▶ **任务目标**
请将下列全部记录逐行照录输出，不得增删或改动任何字符。

▶ **摘录材料**

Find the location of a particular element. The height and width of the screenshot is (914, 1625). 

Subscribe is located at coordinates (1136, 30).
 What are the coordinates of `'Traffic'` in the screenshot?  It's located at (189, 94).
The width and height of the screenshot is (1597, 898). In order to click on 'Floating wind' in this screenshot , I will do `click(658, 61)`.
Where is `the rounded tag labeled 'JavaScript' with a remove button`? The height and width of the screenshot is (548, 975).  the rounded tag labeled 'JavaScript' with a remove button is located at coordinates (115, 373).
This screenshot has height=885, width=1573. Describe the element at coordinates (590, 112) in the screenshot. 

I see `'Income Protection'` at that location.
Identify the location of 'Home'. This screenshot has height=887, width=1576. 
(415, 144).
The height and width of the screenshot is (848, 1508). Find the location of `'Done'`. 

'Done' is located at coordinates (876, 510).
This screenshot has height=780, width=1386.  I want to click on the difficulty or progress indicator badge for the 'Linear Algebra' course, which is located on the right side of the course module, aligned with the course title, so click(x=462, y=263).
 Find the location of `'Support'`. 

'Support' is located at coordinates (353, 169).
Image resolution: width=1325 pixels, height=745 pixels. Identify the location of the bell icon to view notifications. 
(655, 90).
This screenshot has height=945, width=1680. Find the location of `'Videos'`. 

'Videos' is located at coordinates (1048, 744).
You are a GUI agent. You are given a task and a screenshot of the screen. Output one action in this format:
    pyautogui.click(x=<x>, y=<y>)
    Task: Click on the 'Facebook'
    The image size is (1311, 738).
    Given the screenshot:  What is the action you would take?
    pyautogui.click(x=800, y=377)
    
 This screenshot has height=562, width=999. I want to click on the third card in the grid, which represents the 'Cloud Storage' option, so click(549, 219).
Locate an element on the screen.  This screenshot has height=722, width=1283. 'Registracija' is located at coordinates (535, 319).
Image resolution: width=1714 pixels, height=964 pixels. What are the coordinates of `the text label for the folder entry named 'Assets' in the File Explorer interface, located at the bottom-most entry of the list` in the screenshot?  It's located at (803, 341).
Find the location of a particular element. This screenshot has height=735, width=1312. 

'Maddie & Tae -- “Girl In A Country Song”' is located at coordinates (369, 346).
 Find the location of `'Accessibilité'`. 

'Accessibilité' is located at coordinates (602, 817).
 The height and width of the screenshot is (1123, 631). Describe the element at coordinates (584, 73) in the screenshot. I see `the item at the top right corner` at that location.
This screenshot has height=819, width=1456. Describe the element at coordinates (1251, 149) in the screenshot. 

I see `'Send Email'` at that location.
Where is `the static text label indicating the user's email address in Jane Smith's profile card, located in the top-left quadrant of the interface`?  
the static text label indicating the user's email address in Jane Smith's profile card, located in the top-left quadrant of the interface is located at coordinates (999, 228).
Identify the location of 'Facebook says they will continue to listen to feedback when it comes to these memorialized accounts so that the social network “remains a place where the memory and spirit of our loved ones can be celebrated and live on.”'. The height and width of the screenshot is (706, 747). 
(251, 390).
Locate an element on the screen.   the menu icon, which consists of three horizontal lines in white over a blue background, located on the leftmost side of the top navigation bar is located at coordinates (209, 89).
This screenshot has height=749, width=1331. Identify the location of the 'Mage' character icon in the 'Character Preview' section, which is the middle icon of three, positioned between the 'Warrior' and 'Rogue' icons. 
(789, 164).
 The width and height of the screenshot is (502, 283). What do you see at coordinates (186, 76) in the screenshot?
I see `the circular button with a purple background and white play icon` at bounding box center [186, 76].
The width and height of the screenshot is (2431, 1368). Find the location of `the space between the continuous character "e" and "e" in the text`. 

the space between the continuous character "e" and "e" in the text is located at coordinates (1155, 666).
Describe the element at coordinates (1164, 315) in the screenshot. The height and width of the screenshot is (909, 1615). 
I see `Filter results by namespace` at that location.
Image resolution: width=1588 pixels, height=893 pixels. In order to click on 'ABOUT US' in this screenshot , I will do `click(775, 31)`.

▶ **完整解答**
Find the location of a particular element. The height and width of the screenshot is (914, 1625). 

Subscribe is located at coordinates (1136, 30).
 What are the coordinates of `'Traffic'` in the screenshot?  It's located at (189, 94).
The width and height of the screenshot is (1597, 898). In order to click on 'Floating wind' in this screenshot , I will do `click(658, 61)`.
Where is `the rounded tag labeled 'JavaScript' with a remove button`? The height and width of the screenshot is (548, 975).  the rounded tag labeled 'JavaScript' with a remove button is located at coordinates (115, 373).
This screenshot has height=885, width=1573. Describe the element at coordinates (590, 112) in the screenshot. 

I see `'Income Protection'` at that location.
Identify the location of 'Home'. This screenshot has height=887, width=1576. 
(415, 144).
The height and width of the screenshot is (848, 1508). Find the location of `'Done'`. 

'Done' is located at coordinates (876, 510).
This screenshot has height=780, width=1386.  I want to click on the difficulty or progress indicator badge for the 'Linear Algebra' course, which is located on the right side of the course module, aligned with the course title, so click(x=462, y=263).
 Find the location of `'Support'`. 

'Support' is located at coordinates (353, 169).
Image resolution: width=1325 pixels, height=745 pixels. Identify the location of the bell icon to view notifications. 
(655, 90).
This screenshot has height=945, width=1680. Find the location of `'Videos'`. 

'Videos' is located at coordinates (1048, 744).
You are a GUI agent. You are given a task and a screenshot of the screen. Output one action in this format:
    pyautogui.click(x=<x>, y=<y>)
    Task: Click on the 'Facebook'
    The image size is (1311, 738).
    Given the screenshot:  What is the action you would take?
    pyautogui.click(x=800, y=377)
    
 This screenshot has height=562, width=999. I want to click on the third card in the grid, which represents the 'Cloud Storage' option, so click(549, 219).
Locate an element on the screen.  This screenshot has height=722, width=1283. 'Registracija' is located at coordinates (535, 319).
Image resolution: width=1714 pixels, height=964 pixels. What are the coordinates of `the text label for the folder entry named 'Assets' in the File Explorer interface, located at the bottom-most entry of the list` in the screenshot?  It's located at (803, 341).
Find the location of a particular element. This screenshot has height=735, width=1312. 

'Maddie & Tae -- “Girl In A Country Song”' is located at coordinates (369, 346).
 Find the location of `'Accessibilité'`. 

'Accessibilité' is located at coordinates (602, 817).
 The height and width of the screenshot is (1123, 631). Describe the element at coordinates (584, 73) in the screenshot. I see `the item at the top right corner` at that location.
This screenshot has height=819, width=1456. Describe the element at coordinates (1251, 149) in the screenshot. 

I see `'Send Email'` at that location.
Where is `the static text label indicating the user's email address in Jane Smith's profile card, located in the top-left quadrant of the interface`?  
the static text label indicating the user's email address in Jane Smith's profile card, located in the top-left quadrant of the interface is located at coordinates (999, 228).
Identify the location of 'Facebook says they will continue to listen to feedback when it comes to these memorialized accounts so that the social network “remains a place where the memory and spirit of our loved ones can be celebrated and live on.”'. The height and width of the screenshot is (706, 747). 
(251, 390).
Locate an element on the screen.   the menu icon, which consists of three horizontal lines in white over a blue background, located on the leftmost side of the top navigation bar is located at coordinates (209, 89).
This screenshot has height=749, width=1331. Identify the location of the 'Mage' character icon in the 'Character Preview' section, which is the middle icon of three, positioned between the 'Warrior' and 'Rogue' icons. 
(789, 164).
 The width and height of the screenshot is (502, 283). What do you see at coordinates (186, 76) in the screenshot?
I see `the circular button with a purple background and white play icon` at bounding box center [186, 76].
The width and height of the screenshot is (2431, 1368). Find the location of `the space between the continuous character "e" and "e" in the text`. 

the space between the continuous character "e" and "e" in the text is located at coordinates (1155, 666).
Describe the element at coordinates (1164, 315) in the screenshot. The height and width of the screenshot is (909, 1615). 
I see `Filter results by namespace` at that location.
Image resolution: width=1588 pixels, height=893 pixels. In order to click on 'ABOUT US' in this screenshot , I will do `click(775, 31)`.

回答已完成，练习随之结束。